Consult the documentation on attaching a Network Volume to your Pod.
Why persist data outside a container?
The key goal is to have data persist across multiple container runs and removals.
By default, containers are ephemeral - everything inside them disappears when they exit.
So running something like:
docker run busybox date > file.txt
Would only write the date to file.txt
temporarily inside that container. As soon as the container shuts down, that file and data is destroyed.
This isn't great when you're training data and want your information to persist past your LLM training.
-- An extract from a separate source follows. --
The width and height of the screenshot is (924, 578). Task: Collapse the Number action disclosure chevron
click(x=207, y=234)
Because of this, we need to persist data outside the container. Let's take a look at a workflow you can use to persist data outside a container.
Create a named volume
First, we'll create a named volume to represent the external storage:
docker volume create date-volume
Update Dockerfile
Next, we'll modify our Dockerfile to write the date output to a file rather than printing directly to stdout:
FROM busybox
WORKDIR /data
RUN touch current_date.txt
COPY entrypoint.sh /
RUN chmod +x /entrypoint.sh
ENTRYPOINT ["/entrypoint.sh"]
This sets the working directory to /data
, touches a file called current_date.txt
, and copies our script.
Update entrypoint script
The entrypoint.sh
script is updated:
#!/bin/sh
date > /data/current_date.txt
This will write the date to the /data/current_date.txt
file instead of printing it.
Mount the volume
Now when the container runs, this will write the date to the /data/current_date.txt
file instead of printing it.
Finally, we can mount the named volume to this data directory:
docker run -v date-volume:/data my-image
This runs a container from my-image and mounts the date-volume
Docker volume to the /data directory in the container.
Anything written to /data
inside the container will now be written to the date-volume
on the host instead of the container's ephemeral file system.
This allows the data to persist.
Once the container exits, the date output file is safely stored on the host volume.
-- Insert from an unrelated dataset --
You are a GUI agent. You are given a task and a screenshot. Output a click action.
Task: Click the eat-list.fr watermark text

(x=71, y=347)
After the container exits, we can exec into another container sharing the volume to see the persisted data file:
docker run --rm -v date-volume:/data busybox cat /data/current_date.txt
This runs a new busybox container and also mounts the date-volume
.
- Using the same -
v date-volume:/data mount
point maps the external volume dir to/data
again. - This allows the new container to access the persistent date file that the first container wrote.
- The
cat /data/current_date.txt
command prints out the file with the date output from the first container. - The
--rm
flag removes the container after running so we don't accumulate stopped containers.
Remember, this is a general tutorial on Docker. These concepts will help give you a better understanding of working with RunPod.